[Data items]
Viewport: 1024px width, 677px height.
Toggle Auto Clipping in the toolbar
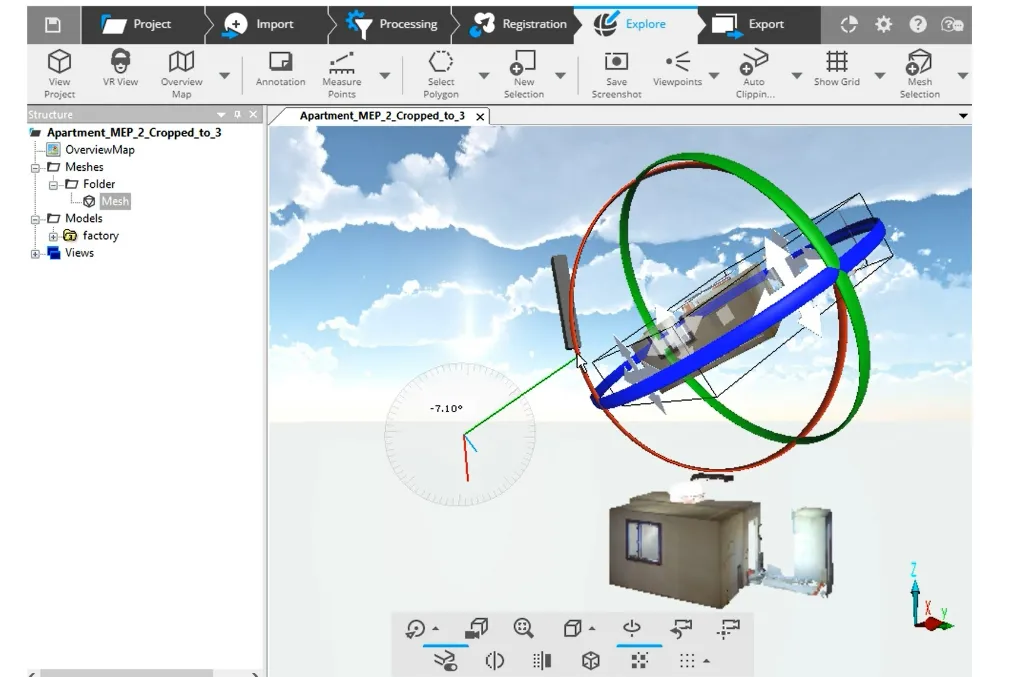(x=753, y=62)
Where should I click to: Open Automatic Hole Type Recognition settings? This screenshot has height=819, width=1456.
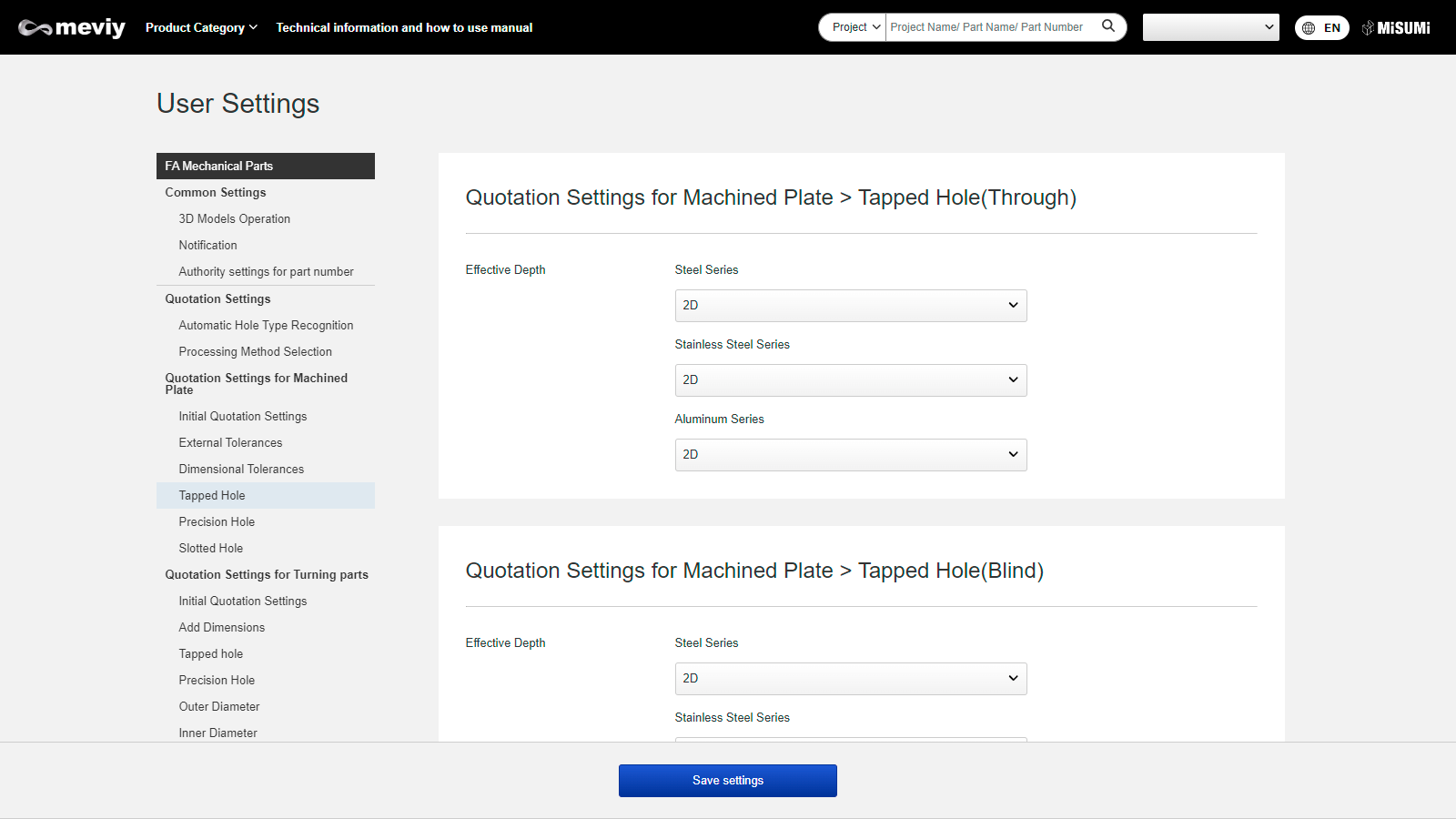pyautogui.click(x=266, y=326)
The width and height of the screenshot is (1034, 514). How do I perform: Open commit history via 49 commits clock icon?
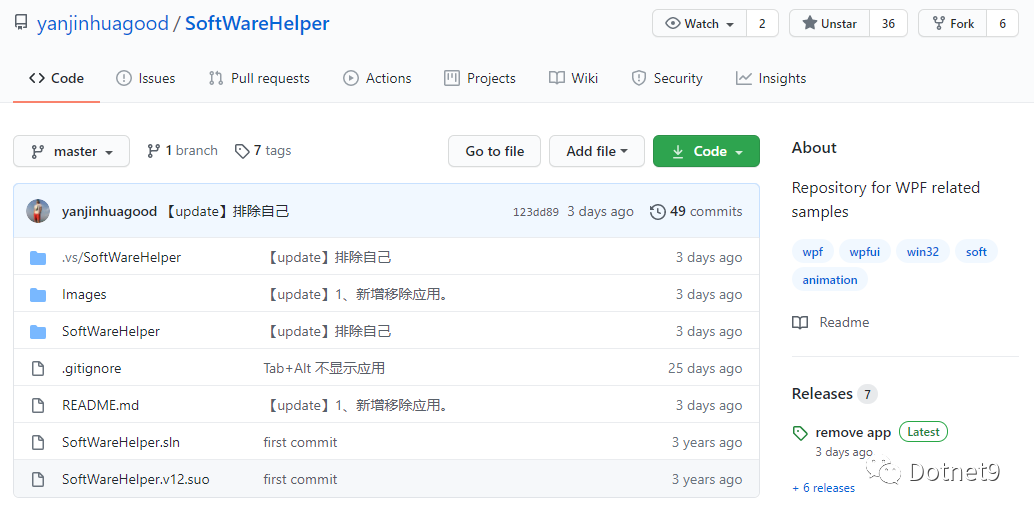pos(657,212)
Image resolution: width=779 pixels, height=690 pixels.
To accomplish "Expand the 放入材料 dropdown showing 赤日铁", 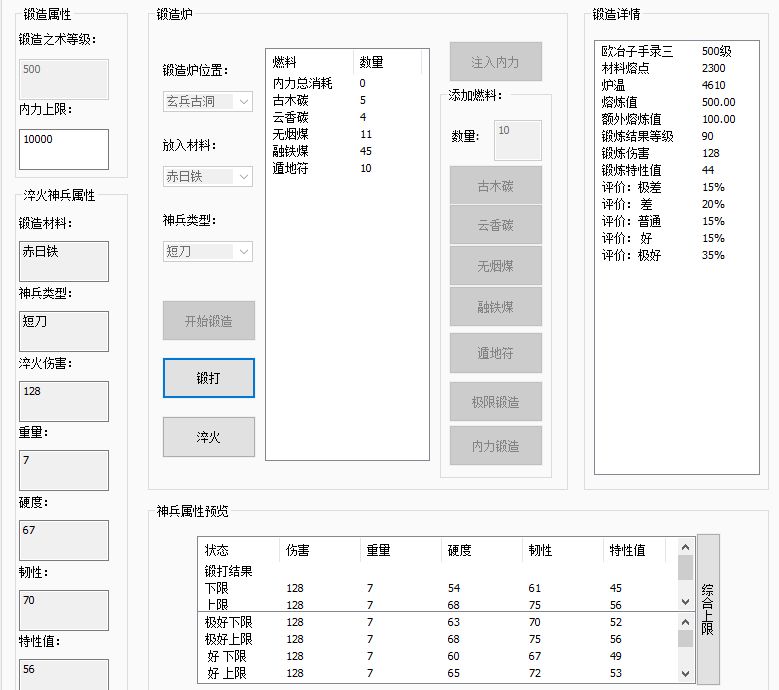I will [x=208, y=176].
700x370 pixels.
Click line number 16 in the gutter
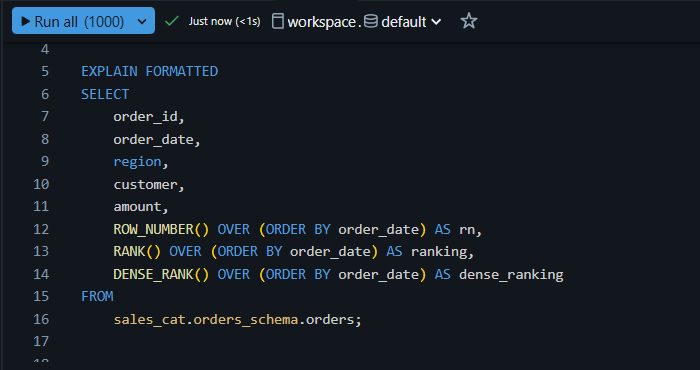[x=41, y=319]
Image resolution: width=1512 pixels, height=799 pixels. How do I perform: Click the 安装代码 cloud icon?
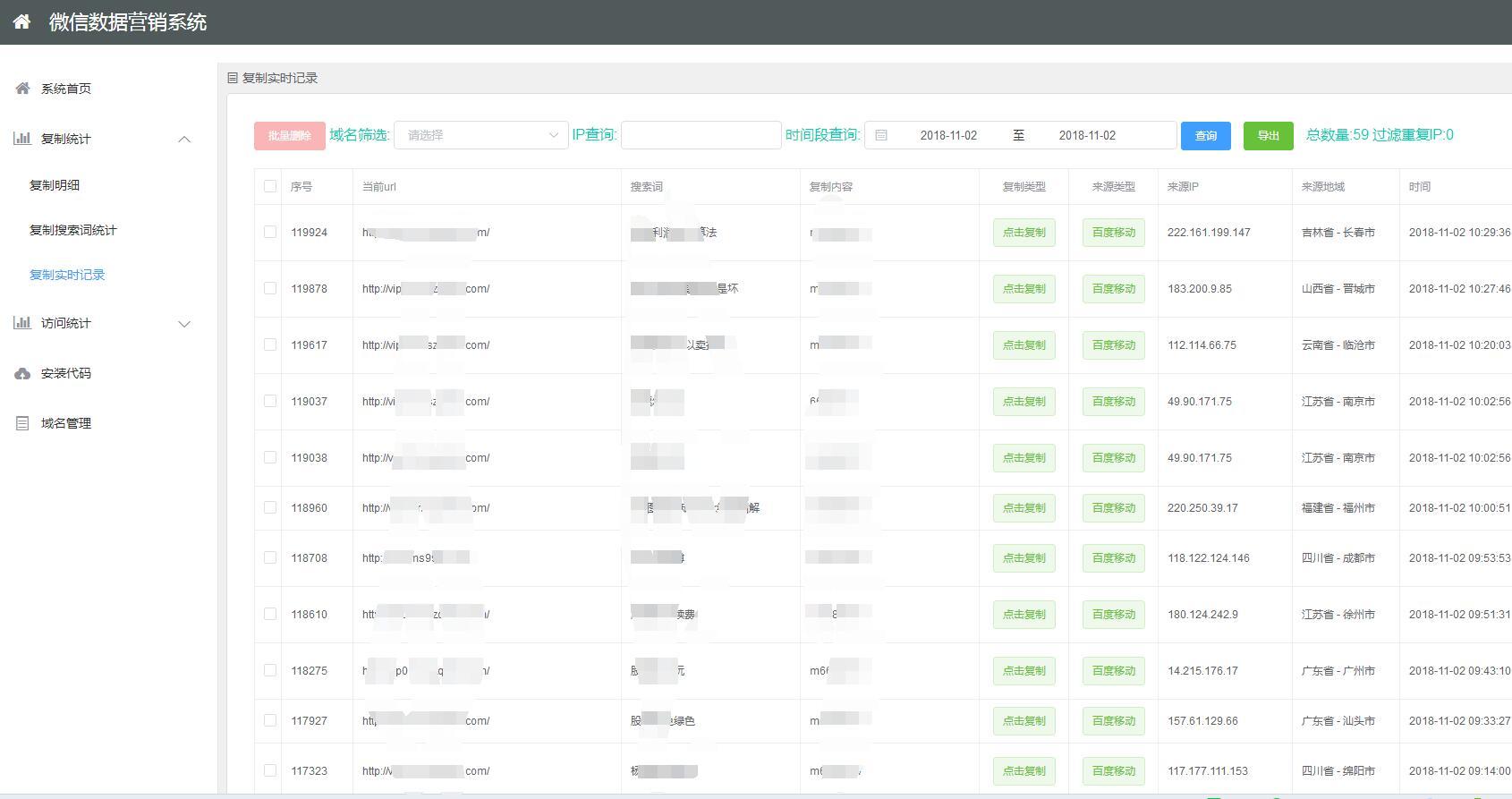tap(22, 373)
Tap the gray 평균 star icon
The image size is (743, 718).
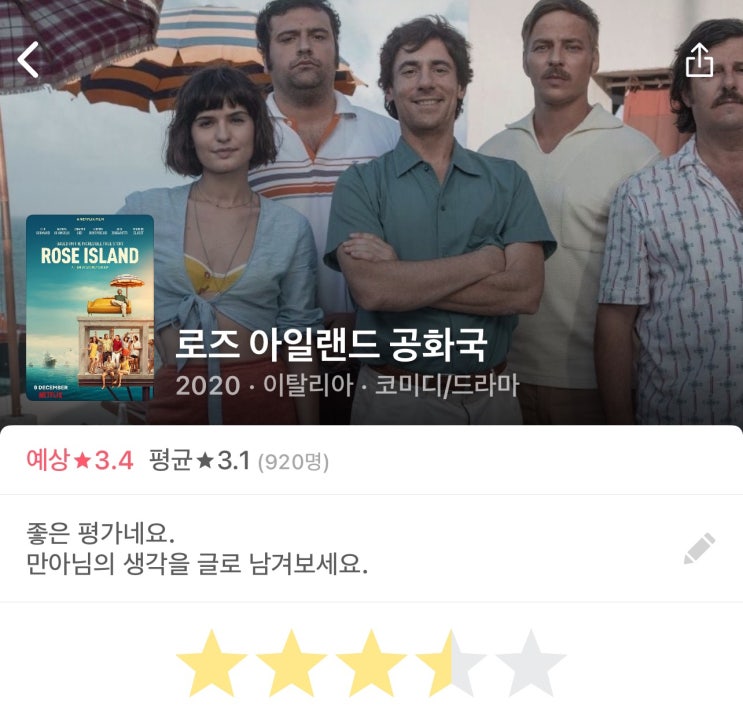click(204, 460)

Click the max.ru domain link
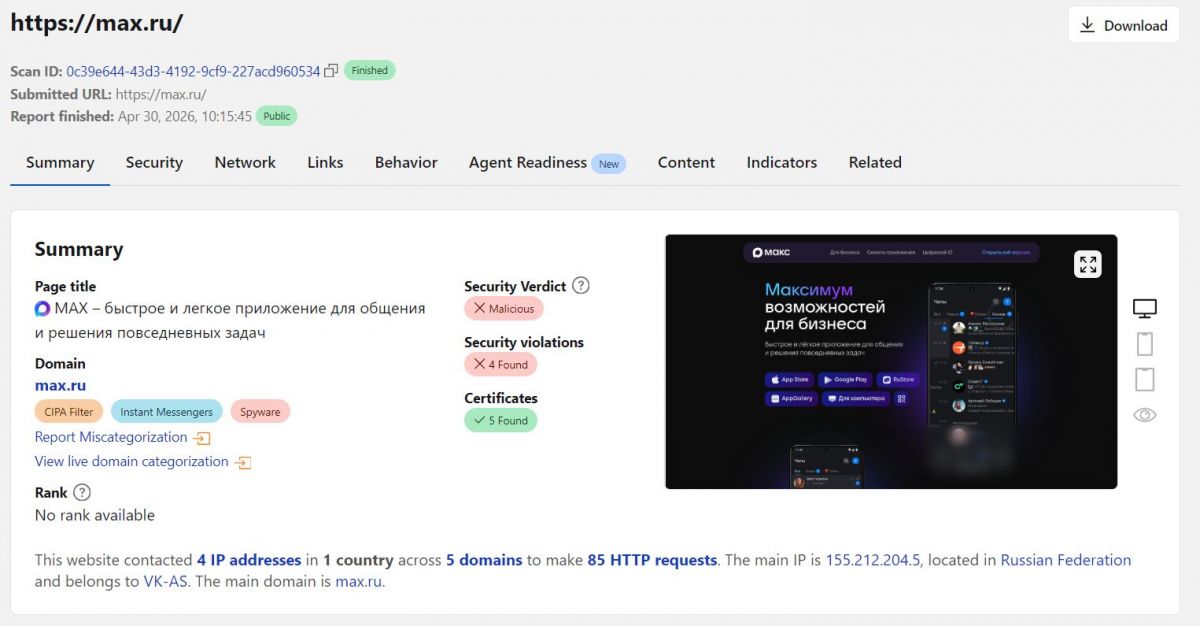tap(60, 385)
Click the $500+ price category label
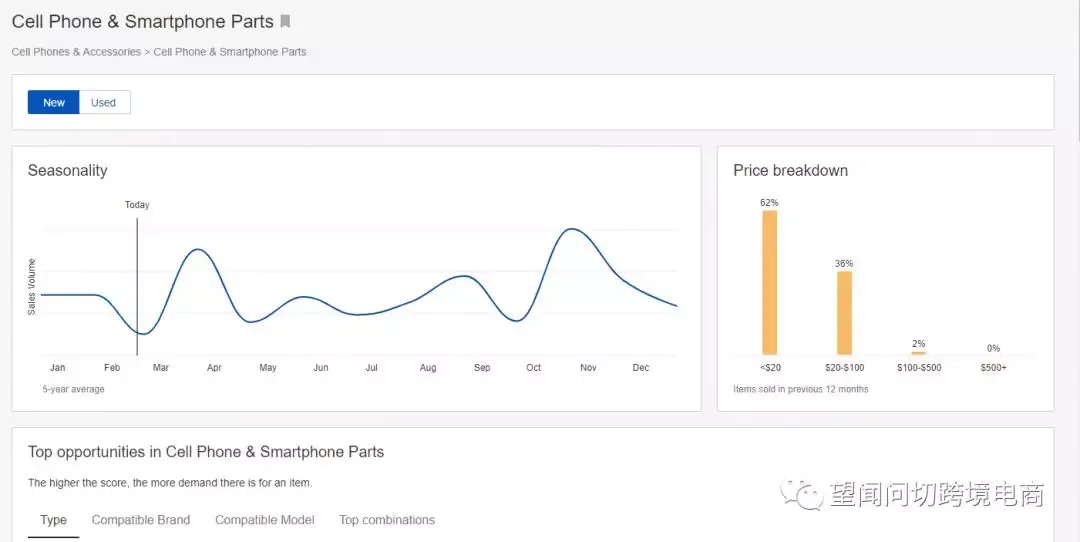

* **Task statement**:
Quote exactly, and only, the lines from the one containing "700x370 pixels." through the last line of the records above, both included; leave out any pictures.

* **Response to this task**:
700x370 pixels.
Click line number 16 in the gutter
[x=41, y=319]
Image resolution: width=1512 pixels, height=799 pixels. How do I perform: Click the 安装代码 cloud icon?
tap(22, 373)
Tap the gray 평균 star icon
The image size is (743, 718).
click(204, 460)

Click the max.ru domain link
tap(60, 385)
Click the $500+ price category label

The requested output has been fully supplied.